Me propongo, hermanos míos, investigar con vosotros la causa del extraordinario dolor del apóstol. Digo: extraordinario dolor, porque el hombre a quien mi texto representa derramando lágrimas no era, como sabéis, una de esas mentes débiles, enfermizamente sensibles y siempre dispuestas a conmoverse. En ninguna parte de las Escrituras leo que el apóstol llorara bajo la persecución. Cuando, en palabras del salmista, le trazaron surcos en la espalda, cuando los soldados romanos lo laceraron con sus varas, no sé que una sola lágrima escapara de sus ojos. ¿Fue arrojado a la cárcel? Cantaba y no gemía. Pero si Pablo lloró alguna vez como resultado de los sufrimientos a los que se expuso por amor a Cristo, vemos que lloró cuando escribió a los filipenses. La causa de sus lágrimas fue triple: primero, lloró por la pecaminosidad de ciertos miembros de la Iglesia; segundo, por los efectos desafortunados de su conducta; y tercero, por el destino que les esperaba.

2 - El apóstol Pablo lloró por el pecado de los que profesaban la piedad

En primer lugar, como hemos dicho, Pablo lloró por el pecado de estos formalistas que, aunque aparentemente formaban parte de una iglesia cristiana, no caminaban rectamente ante Dios y los hombres. Y observen la acusación que hace contra ellos: «Cuyo dios es el vientre», escribe. Su sensualidad: este es el primer pecado que el apóstol les reprocha. En efecto, había personas en la Iglesia primitiva que, después de sentarse a la mesa del Señor, iban a participar en los banquetes de los paganos, y allí se entregaban desenfrenadamente a los excesos del comer y del beber. Otros, abandonándose a las abominables concupiscencias de la carne, se sumergían en esos placeres (falsamente llamados así) que no solo destruyen el alma, sino que infligen su justo castigo al propio cuerpo. Otros, sin caer en tan vergonzosos excesos, se preocupaban mucho más del adorno exterior que del interior, del alimento del hombre exterior que de la vida del hombre interior; de modo que tanto como los primeros, aunque de diferente manera, hacían de su vientre un dios.
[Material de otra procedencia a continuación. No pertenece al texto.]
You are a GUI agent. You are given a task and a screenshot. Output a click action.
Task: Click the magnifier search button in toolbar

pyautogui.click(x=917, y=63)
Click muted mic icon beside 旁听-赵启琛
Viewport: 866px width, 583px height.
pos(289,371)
Pues bien, mis queridos amigos, les pregunto, ¿es este grave reproche del apóstol menos aplicable a nosotros que a la iglesia de Filipos? ¿Es imposible que encontremos entre los miembros de nuestro rebaño personas que de alguna manera deifican su propia carne, que se adoran a sí mismas idolátricamente, que se inclinan ante la parte más grosera y material de sí mismas? ¿No es bien sabido, no es incontestable, por el contrario, que hay hombres que profesan la piedad que acarician su carne, que halagan sus apetitos sensuales tanto como podrían hacerlo los mundanos declarados? ¿No hay algunos que disfrutan de los placeres de la mesa, que se deleitan en el bienestar, en el lujo, en los placeres de esta vida presente? ¿No hay algunos que, sin escrúpulo alguno, gastan toda una fortuna en adornar sus cuerpos perecederos, sin pensar que al adornarse de esta manera desmerecen la causa del Salvador a quien dicen servir? ¿No hay algunos cuyo asunto constante es buscar la comodidad, y cuya carne y sangre nunca les ha dado motivo de queja, pues no solo son esclavos de ella, sino que también la convierten en su dios?… Oh, hermanos míos, hay grandes manchas en la Iglesia, hay grandes escándalos. Ovejas inescrupulosas se han introducido en el rebaño. Falsos hermanos han introducido entre nosotros como serpientes bajo la hierba, y la mayoría de las veces solo son descubiertos cuando han infligido una dolorosa herida a la doctrina, causando graves daños a la gloriosa causa de nuestro Maestro. Repito con profunda tristeza, pero con íntima convicción, que hay muchos en nuestras iglesias (y hablo tanto de las iglesias disidentes como de la Iglesia inglesa) –a quienes se aplican demasiado bien estas severas palabras del apóstol: Cuyo dios es el vientre.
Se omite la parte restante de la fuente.